START Data for analysis
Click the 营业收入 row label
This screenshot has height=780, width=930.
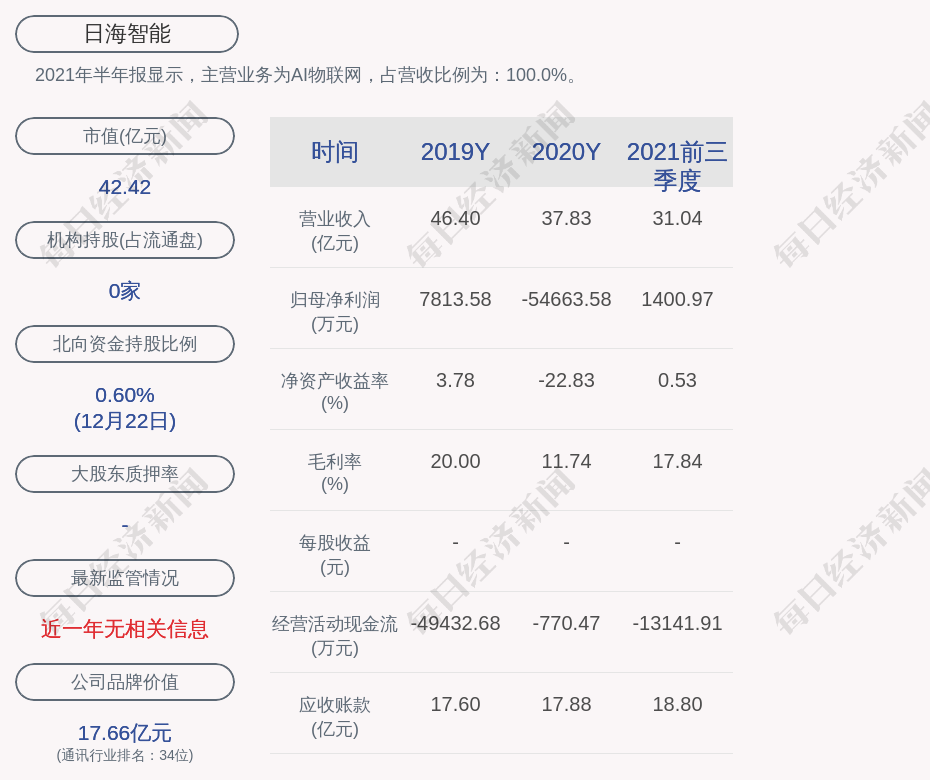tap(334, 230)
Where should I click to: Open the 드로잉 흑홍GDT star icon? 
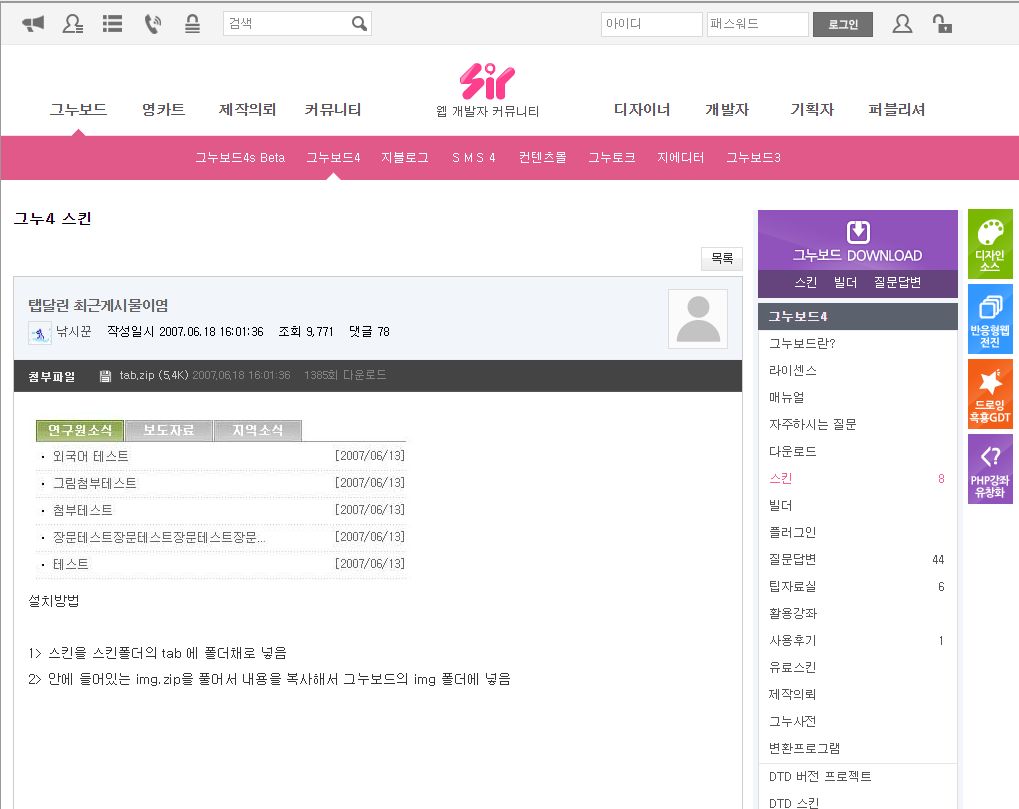point(989,394)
END Data for analysis
▶ _Aim of the exercise_
Extract, word for word, every line from the one holding "This screenshot has height=780, width=930." through the closing line of the data above. Do not include any pictures.

▶ _Expected answer_
This screenshot has height=780, width=930.
tap(334, 230)
Where should I click to: Open the 드로잉 흑홍GDT star icon? 
point(989,394)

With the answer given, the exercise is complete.